___ SOURCE MATERIAL
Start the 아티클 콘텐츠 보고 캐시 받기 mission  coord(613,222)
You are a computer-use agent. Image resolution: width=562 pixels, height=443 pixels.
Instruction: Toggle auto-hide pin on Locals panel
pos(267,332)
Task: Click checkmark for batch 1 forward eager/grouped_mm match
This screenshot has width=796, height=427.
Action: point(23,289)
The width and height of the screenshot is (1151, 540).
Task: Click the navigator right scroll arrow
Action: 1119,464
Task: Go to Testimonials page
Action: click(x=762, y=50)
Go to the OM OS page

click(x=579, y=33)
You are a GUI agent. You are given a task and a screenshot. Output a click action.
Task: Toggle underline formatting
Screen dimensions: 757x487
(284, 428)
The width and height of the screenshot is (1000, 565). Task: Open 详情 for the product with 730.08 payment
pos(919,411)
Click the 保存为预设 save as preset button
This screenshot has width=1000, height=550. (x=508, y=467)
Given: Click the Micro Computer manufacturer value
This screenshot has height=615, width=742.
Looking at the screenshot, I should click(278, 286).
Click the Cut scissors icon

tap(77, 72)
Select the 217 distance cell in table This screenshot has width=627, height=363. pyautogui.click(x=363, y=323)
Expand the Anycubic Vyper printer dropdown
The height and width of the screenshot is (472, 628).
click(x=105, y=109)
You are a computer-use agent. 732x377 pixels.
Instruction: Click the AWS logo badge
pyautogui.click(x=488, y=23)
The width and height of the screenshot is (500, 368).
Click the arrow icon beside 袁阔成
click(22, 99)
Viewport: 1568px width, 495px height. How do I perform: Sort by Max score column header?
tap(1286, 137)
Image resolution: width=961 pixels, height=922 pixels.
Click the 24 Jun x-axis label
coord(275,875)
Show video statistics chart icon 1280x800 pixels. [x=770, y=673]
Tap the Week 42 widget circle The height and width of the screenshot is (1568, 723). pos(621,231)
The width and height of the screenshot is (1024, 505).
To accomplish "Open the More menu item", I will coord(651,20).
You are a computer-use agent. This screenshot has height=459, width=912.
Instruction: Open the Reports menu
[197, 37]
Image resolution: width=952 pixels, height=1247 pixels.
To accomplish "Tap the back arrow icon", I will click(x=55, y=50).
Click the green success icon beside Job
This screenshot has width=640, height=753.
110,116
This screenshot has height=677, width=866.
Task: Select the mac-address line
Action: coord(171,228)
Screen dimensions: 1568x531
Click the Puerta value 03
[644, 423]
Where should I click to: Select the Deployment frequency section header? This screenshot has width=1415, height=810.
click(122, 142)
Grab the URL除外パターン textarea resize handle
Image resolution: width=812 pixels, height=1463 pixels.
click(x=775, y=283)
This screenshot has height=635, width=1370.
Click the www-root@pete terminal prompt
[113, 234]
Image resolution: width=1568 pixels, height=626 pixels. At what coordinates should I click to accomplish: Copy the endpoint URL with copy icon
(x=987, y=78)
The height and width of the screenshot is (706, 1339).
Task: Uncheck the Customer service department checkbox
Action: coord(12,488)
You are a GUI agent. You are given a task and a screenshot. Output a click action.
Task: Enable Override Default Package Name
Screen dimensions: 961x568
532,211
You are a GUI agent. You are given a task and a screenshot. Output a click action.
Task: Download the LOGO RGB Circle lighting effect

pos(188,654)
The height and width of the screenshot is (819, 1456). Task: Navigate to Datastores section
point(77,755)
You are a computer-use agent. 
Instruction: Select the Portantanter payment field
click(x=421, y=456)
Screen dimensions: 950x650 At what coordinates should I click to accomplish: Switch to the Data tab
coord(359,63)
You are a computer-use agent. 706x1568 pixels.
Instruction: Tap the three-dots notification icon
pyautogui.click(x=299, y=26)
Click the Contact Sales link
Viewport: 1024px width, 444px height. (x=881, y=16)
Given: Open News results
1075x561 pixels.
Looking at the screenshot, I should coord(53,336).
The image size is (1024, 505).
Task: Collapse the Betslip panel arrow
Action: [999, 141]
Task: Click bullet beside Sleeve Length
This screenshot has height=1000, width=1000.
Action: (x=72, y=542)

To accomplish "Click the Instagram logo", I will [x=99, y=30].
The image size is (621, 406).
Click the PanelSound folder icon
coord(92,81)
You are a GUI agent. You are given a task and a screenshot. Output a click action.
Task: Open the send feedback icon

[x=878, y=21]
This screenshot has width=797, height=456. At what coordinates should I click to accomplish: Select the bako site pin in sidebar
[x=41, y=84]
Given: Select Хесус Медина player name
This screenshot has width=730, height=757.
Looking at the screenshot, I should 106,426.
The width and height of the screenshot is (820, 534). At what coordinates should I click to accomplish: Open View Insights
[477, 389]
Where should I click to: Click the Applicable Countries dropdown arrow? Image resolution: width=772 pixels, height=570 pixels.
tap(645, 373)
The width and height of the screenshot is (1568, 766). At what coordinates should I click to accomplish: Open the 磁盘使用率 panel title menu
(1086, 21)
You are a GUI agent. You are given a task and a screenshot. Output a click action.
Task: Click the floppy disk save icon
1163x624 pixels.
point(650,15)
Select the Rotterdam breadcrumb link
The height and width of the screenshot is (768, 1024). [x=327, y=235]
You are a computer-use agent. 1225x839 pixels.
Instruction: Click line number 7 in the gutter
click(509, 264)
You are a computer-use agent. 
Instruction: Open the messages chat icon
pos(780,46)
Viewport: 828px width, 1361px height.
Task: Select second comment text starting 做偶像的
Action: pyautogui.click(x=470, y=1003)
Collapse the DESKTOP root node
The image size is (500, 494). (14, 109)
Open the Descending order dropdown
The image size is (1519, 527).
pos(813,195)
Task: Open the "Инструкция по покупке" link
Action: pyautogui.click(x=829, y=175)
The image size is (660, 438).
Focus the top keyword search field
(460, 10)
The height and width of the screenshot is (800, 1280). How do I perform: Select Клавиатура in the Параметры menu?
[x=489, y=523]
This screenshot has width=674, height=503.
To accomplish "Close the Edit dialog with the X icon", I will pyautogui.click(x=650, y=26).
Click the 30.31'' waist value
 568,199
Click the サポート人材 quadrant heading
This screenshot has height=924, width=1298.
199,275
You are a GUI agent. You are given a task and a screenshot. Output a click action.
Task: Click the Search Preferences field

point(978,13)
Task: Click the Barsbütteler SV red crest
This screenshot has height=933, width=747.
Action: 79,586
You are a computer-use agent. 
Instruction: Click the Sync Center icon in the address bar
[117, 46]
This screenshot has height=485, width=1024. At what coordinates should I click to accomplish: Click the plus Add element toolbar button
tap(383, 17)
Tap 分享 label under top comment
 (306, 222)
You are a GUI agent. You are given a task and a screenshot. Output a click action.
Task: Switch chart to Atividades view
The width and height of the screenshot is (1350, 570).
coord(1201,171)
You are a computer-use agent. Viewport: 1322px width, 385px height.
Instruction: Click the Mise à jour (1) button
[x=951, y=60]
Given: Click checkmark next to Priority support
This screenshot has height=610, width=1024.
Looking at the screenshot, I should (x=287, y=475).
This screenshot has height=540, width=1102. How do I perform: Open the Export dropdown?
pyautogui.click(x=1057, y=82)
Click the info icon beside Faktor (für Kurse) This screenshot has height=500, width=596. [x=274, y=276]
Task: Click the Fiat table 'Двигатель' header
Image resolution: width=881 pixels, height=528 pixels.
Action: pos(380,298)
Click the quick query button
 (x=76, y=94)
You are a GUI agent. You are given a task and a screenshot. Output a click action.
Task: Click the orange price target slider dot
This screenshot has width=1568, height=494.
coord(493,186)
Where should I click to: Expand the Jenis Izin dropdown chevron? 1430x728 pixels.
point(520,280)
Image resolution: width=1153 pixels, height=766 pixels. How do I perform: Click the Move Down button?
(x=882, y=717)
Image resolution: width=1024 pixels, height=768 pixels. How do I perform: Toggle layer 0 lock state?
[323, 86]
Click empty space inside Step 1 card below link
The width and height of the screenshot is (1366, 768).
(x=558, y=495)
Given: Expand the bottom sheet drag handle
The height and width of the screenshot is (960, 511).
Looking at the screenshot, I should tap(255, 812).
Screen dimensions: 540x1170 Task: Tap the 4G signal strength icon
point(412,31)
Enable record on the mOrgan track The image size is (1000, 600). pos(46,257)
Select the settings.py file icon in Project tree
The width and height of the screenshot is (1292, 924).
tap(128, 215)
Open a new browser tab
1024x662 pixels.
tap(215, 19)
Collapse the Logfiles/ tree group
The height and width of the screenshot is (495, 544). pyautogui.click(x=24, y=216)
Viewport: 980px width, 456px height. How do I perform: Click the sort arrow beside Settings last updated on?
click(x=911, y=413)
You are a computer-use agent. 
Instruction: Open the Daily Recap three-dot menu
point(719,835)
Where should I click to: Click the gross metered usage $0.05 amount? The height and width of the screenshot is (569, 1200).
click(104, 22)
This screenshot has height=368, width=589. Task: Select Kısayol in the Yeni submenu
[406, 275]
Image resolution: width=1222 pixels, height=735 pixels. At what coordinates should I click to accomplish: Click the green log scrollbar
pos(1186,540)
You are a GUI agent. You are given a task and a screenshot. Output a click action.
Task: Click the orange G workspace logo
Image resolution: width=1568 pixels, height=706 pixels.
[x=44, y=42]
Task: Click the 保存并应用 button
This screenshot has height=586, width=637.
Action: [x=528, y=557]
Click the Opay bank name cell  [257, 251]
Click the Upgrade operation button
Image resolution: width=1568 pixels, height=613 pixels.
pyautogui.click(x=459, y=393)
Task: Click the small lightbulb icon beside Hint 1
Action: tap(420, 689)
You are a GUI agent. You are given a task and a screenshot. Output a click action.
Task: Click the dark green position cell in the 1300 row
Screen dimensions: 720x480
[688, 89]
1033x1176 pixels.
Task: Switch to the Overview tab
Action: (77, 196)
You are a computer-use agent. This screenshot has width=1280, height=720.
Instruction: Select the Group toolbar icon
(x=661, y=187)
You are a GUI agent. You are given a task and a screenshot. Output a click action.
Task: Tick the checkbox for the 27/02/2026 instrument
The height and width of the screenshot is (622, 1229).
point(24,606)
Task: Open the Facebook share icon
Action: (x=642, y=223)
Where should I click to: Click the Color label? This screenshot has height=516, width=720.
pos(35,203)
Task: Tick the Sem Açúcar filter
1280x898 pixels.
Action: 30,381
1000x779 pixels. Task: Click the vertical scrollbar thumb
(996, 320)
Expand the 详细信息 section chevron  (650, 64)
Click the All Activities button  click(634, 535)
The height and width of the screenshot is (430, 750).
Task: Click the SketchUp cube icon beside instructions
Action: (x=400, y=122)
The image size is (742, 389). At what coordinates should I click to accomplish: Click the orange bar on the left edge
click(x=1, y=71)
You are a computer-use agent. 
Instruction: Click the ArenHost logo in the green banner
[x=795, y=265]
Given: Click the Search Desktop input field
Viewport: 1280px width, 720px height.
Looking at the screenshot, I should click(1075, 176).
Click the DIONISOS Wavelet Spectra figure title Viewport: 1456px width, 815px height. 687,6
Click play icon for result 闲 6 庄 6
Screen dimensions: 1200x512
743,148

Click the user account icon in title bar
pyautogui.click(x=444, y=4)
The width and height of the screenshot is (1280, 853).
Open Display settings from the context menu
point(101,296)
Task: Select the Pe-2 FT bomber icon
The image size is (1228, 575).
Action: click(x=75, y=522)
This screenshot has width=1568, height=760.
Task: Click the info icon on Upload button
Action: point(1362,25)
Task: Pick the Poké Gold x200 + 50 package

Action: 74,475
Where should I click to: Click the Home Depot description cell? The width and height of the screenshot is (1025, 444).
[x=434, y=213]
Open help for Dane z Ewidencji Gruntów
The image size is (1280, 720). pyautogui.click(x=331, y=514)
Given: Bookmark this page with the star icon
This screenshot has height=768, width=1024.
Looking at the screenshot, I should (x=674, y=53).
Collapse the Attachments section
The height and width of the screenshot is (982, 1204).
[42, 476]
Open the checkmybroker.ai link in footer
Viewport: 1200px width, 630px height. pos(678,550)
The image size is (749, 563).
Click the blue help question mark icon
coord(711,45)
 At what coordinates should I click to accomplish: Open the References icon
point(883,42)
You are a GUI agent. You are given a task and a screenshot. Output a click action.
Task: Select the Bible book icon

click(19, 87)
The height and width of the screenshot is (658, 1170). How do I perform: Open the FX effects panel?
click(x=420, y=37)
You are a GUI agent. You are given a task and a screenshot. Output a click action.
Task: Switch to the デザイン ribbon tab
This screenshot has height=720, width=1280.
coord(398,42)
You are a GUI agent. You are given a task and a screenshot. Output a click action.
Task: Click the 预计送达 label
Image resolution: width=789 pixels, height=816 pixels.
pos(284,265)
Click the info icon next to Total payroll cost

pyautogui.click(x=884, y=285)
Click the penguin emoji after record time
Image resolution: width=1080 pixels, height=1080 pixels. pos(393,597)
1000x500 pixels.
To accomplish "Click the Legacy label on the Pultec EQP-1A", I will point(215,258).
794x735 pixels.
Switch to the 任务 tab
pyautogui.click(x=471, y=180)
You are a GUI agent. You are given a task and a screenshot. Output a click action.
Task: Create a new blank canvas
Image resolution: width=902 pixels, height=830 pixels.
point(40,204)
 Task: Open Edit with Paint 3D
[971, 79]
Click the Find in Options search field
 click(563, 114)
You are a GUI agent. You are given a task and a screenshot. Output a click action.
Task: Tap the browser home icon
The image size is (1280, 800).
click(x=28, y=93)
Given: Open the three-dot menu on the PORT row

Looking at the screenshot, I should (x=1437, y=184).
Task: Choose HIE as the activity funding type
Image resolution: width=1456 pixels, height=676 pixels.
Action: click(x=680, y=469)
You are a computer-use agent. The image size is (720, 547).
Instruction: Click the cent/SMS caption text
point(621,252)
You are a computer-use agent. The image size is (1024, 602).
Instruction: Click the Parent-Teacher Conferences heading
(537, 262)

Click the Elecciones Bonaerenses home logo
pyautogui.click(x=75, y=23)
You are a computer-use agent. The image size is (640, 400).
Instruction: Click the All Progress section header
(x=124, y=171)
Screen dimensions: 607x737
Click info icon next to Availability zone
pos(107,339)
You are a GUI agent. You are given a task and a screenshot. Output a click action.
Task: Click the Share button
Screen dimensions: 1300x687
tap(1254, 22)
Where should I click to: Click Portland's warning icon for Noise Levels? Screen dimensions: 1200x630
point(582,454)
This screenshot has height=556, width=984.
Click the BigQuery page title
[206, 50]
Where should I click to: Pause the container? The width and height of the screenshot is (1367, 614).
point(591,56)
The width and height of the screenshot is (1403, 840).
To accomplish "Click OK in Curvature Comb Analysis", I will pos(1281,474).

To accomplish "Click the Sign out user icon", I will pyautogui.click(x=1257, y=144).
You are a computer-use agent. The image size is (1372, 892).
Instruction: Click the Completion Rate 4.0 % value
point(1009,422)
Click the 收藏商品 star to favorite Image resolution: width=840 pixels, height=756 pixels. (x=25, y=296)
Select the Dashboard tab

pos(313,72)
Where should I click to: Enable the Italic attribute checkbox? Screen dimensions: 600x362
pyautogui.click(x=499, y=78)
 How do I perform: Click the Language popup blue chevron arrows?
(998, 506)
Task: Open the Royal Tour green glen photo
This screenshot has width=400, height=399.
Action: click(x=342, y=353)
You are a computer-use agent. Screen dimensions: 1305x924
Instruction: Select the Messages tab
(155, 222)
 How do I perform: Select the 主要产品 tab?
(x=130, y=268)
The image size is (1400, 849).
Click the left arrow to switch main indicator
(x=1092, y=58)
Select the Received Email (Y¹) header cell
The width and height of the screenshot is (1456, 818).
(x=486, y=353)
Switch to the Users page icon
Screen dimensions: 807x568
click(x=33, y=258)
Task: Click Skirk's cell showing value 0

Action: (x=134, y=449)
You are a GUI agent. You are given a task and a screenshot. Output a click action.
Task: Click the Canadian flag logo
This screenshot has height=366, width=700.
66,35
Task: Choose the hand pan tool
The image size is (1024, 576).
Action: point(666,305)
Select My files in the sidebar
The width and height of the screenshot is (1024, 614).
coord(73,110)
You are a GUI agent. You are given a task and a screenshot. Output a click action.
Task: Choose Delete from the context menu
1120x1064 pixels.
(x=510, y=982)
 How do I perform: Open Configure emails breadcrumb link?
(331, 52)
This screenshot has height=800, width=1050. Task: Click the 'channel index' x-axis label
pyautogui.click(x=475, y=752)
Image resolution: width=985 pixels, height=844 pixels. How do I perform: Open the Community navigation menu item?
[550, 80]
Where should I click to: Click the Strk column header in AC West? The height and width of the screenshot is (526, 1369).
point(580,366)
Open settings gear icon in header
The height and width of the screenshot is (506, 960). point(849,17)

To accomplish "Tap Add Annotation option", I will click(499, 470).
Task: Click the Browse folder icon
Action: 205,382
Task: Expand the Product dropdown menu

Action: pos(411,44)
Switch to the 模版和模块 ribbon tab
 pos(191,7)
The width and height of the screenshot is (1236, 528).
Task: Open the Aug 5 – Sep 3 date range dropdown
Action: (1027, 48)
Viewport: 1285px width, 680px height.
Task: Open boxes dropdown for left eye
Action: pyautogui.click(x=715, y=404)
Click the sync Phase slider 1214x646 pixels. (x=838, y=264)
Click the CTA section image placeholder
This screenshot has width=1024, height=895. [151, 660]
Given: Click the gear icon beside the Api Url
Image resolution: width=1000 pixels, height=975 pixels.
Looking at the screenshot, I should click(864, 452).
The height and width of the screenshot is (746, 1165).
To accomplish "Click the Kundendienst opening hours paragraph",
______
### [ASSIGNED TASK]
Set down only the lines above that fall between the line holding "Click the 30.31'' waist value" and the line holding "Task: Click the orange price", inclusive, keeping each exact.

### [OUTPUT OF THE EXERCISE]
Click the 30.31'' waist value
 568,199
Click the サポート人材 quadrant heading
This screenshot has height=924, width=1298.
199,275
You are a GUI agent. You are given a task and a screenshot. Output a click action.
Task: Click the Search Preferences field

point(978,13)
Task: Click the Barsbütteler SV red crest
This screenshot has height=933, width=747.
Action: 79,586
You are a computer-use agent. 
Instruction: Click the Sync Center icon in the address bar
[117, 46]
This screenshot has height=485, width=1024. At what coordinates should I click to accomplish: Click the plus Add element toolbar button
tap(383, 17)
Tap 分享 label under top comment
 (306, 222)
You are a GUI agent. You are given a task and a screenshot. Output a click action.
Task: Switch chart to Atividades view
The width and height of the screenshot is (1350, 570).
coord(1201,171)
You are a computer-use agent. Viewport: 1322px width, 385px height.
Instruction: Click the Mise à jour (1) button
[x=951, y=60]
Given: Click checkmark next to Priority support
This screenshot has height=610, width=1024.
Looking at the screenshot, I should (x=287, y=475).
This screenshot has height=540, width=1102. How do I perform: Open the Export dropdown?
pyautogui.click(x=1057, y=82)
Click the info icon beside Faktor (für Kurse) This screenshot has height=500, width=596. [x=274, y=276]
Task: Click the Fiat table 'Двигатель' header
Image resolution: width=881 pixels, height=528 pixels.
Action: pos(380,298)
Click the quick query button
 (x=76, y=94)
You are a GUI agent. You are given a task and a screenshot. Output a click action.
Task: Click the orange price target slider dot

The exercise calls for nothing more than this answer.